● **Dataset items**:
- - - -

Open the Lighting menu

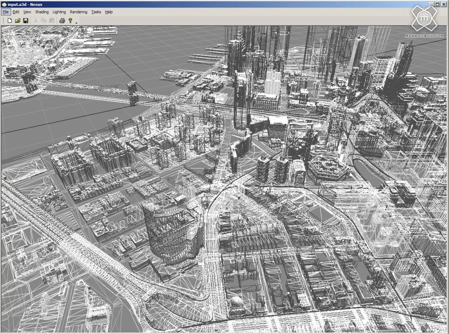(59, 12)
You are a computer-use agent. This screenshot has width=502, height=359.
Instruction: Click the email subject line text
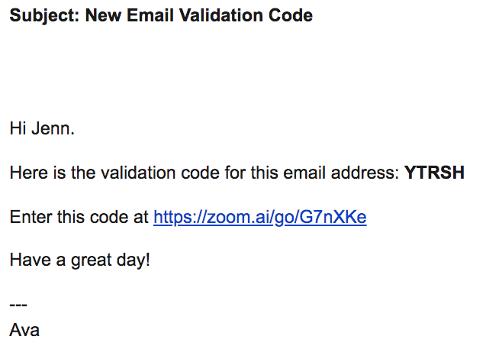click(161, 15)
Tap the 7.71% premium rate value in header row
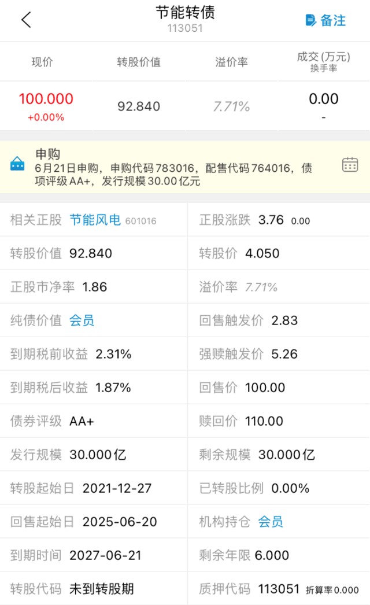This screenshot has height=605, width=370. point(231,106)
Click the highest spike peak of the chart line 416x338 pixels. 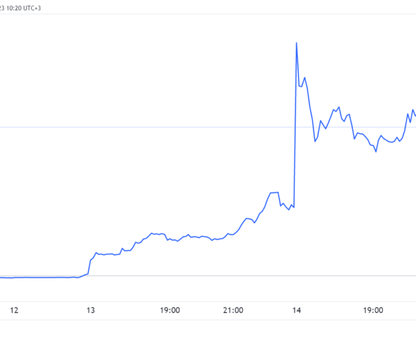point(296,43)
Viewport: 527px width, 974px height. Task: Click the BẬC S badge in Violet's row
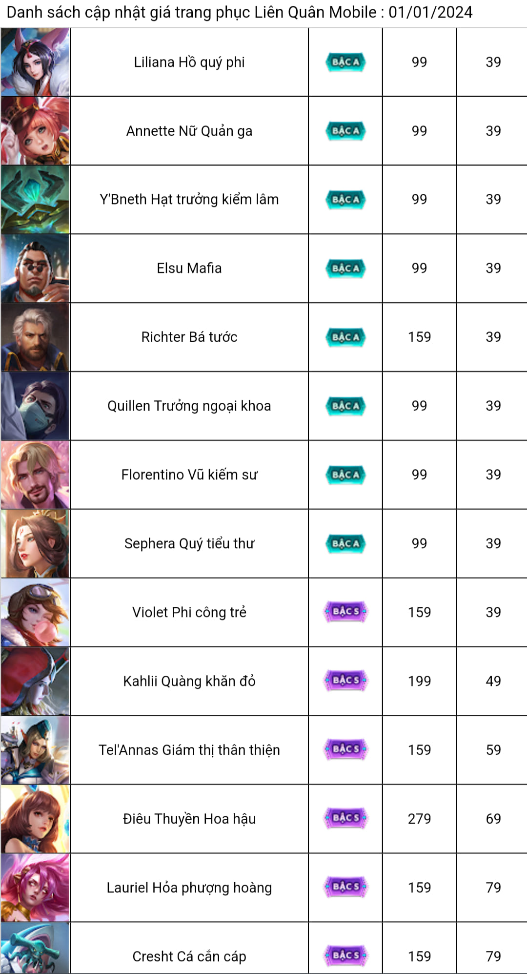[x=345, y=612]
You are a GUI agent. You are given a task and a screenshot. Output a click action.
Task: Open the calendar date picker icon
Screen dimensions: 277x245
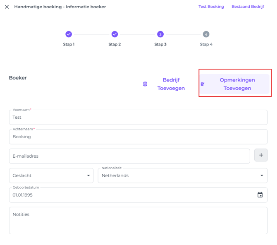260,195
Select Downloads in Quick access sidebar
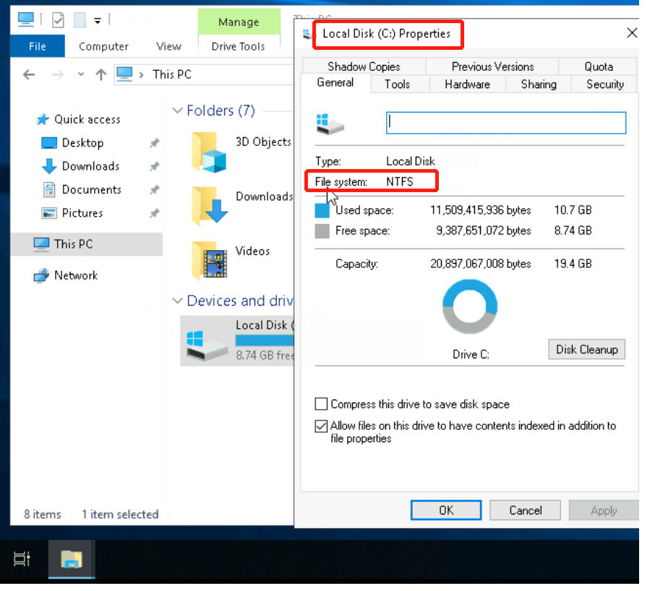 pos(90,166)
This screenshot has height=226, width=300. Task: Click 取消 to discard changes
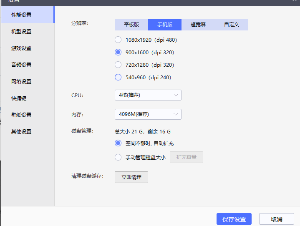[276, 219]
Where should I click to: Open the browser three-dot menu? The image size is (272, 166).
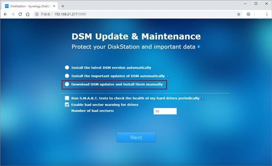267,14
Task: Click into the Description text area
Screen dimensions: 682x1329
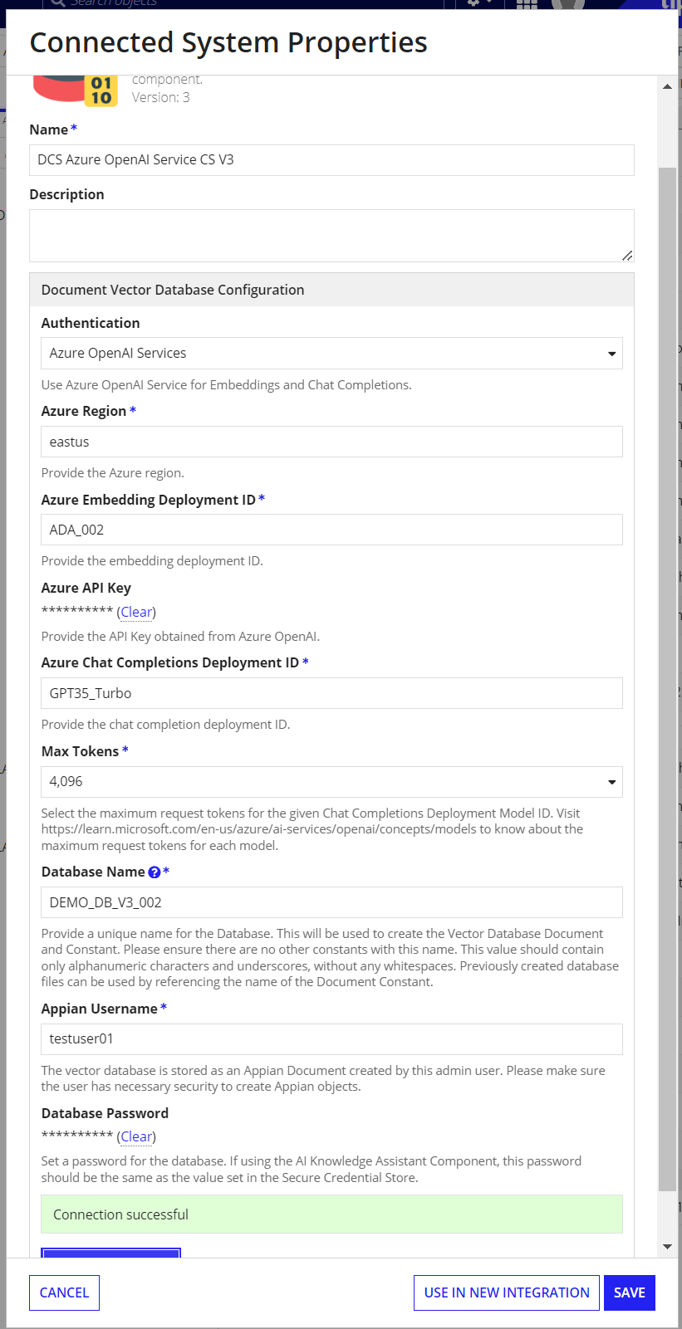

- - - -

● **TASK TO COMPLETE**: Please give the number of lines above containing "agent" and nothing else.

● **ANSWER BELOW**: 2